▶ Data records:
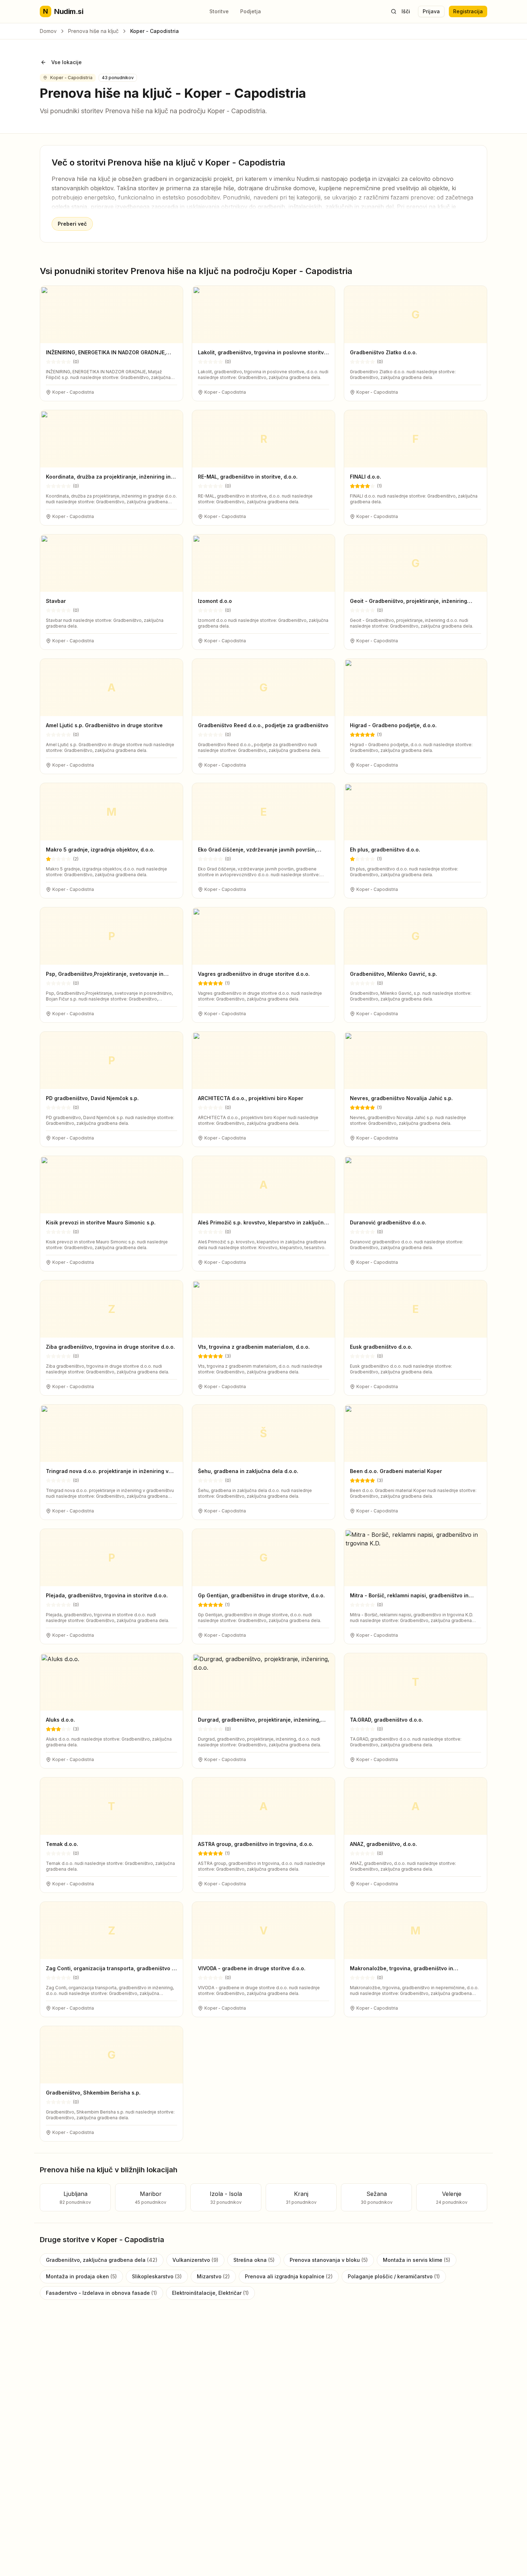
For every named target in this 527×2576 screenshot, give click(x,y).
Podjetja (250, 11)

---

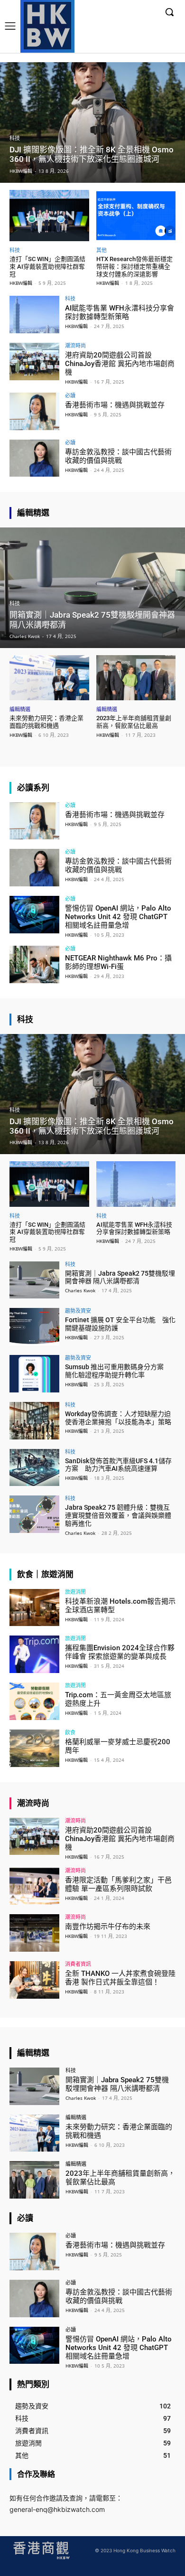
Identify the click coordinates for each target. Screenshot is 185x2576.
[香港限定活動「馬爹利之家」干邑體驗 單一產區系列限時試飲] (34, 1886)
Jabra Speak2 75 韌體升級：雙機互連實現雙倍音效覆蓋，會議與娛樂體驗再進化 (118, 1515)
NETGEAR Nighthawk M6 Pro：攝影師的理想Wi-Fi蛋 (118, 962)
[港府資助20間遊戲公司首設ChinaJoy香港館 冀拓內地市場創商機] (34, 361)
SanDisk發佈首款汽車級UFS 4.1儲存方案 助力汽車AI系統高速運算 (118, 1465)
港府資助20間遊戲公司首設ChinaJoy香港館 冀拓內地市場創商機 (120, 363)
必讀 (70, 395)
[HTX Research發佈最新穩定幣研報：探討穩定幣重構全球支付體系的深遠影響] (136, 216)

---

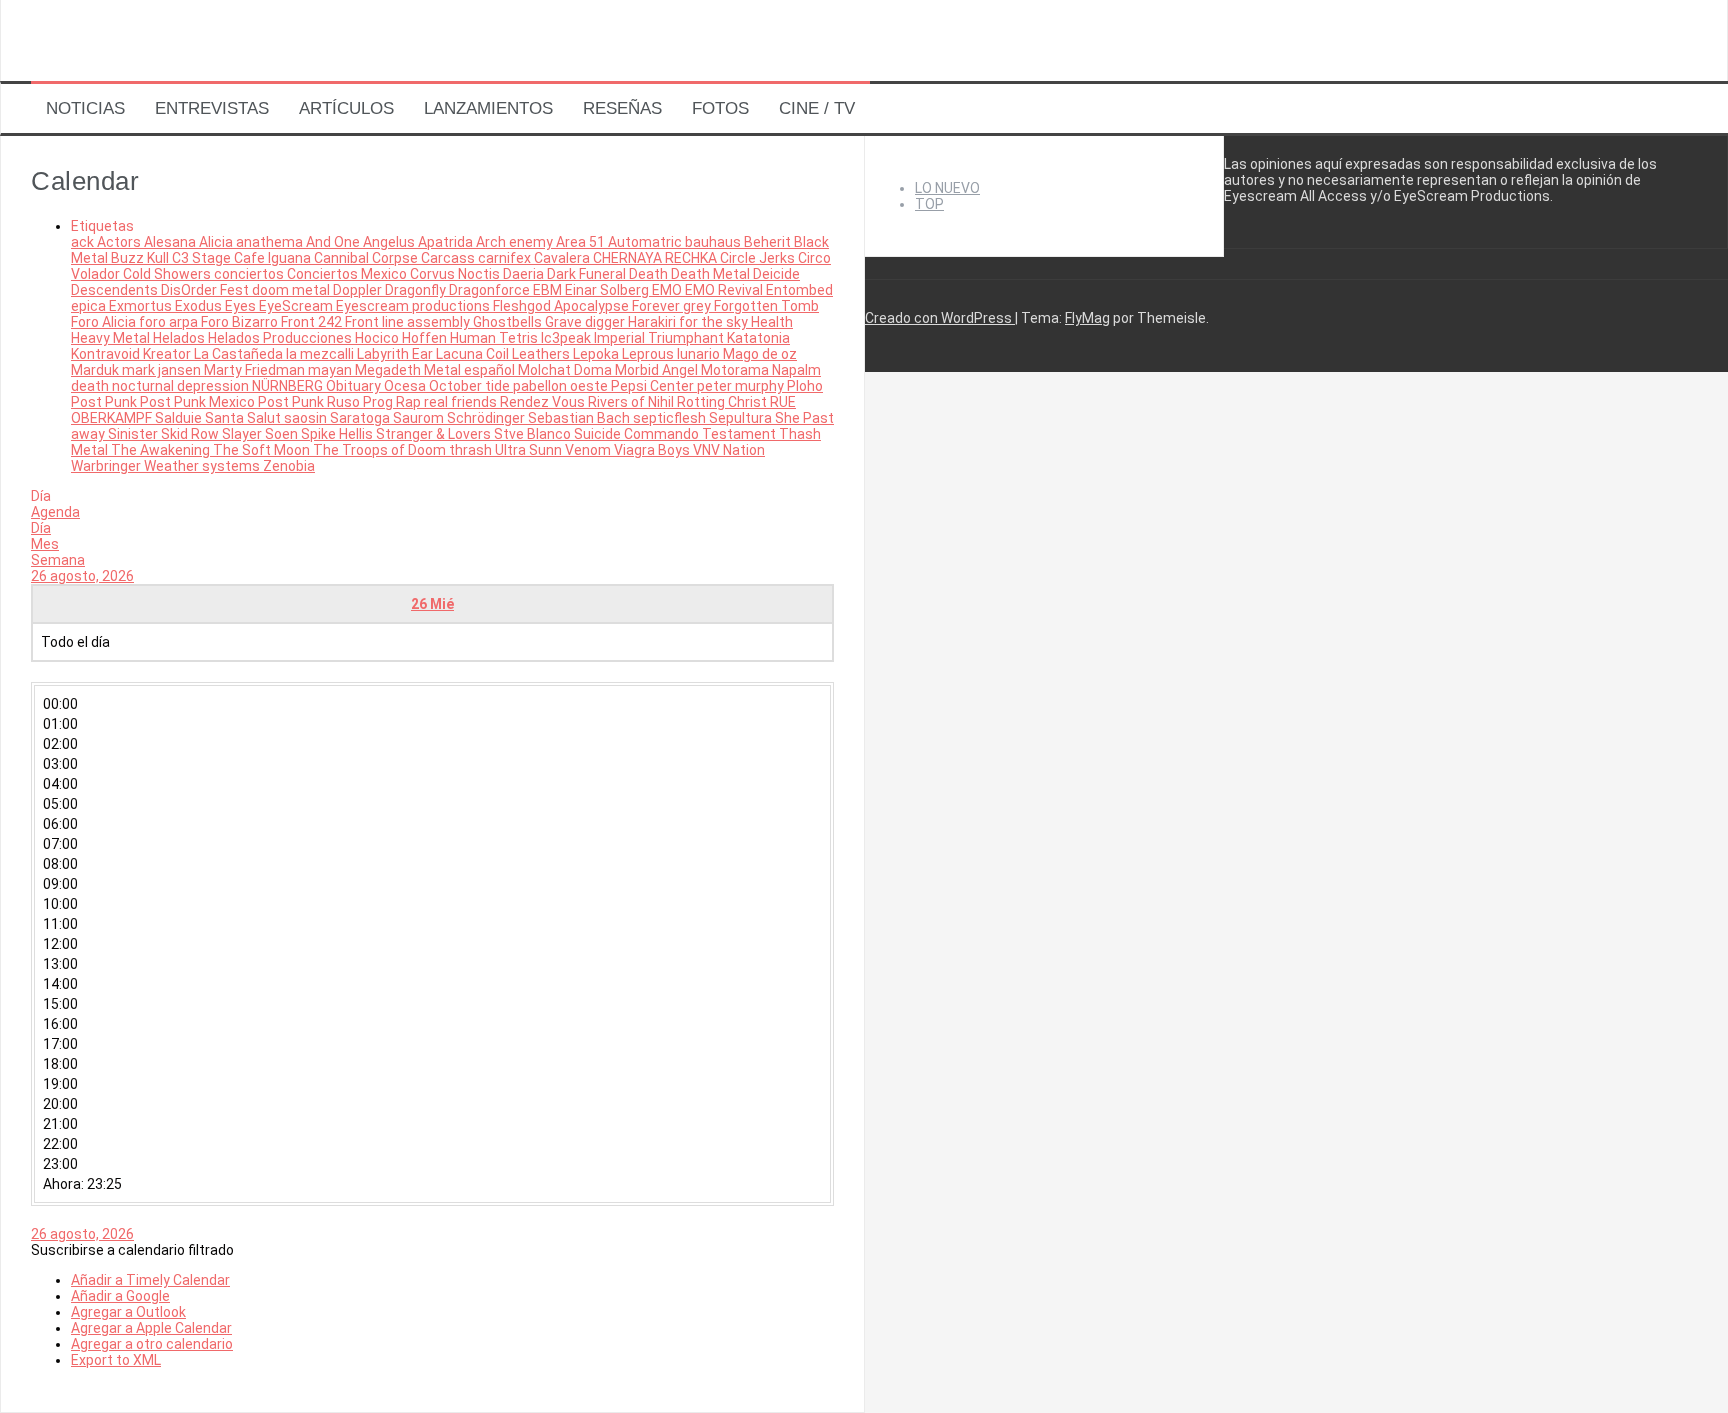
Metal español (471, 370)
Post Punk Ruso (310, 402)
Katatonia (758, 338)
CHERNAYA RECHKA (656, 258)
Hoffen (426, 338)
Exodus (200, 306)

▶ Your goal:
Write down, word for word, the lines above from the one containing "For every named" through the one containing "Podjetja (250, 11)", both ends included.

▶ Response to this exercise:
For every named target in this 527×2576 screenshot, give click(x,y).
Podjetja (250, 11)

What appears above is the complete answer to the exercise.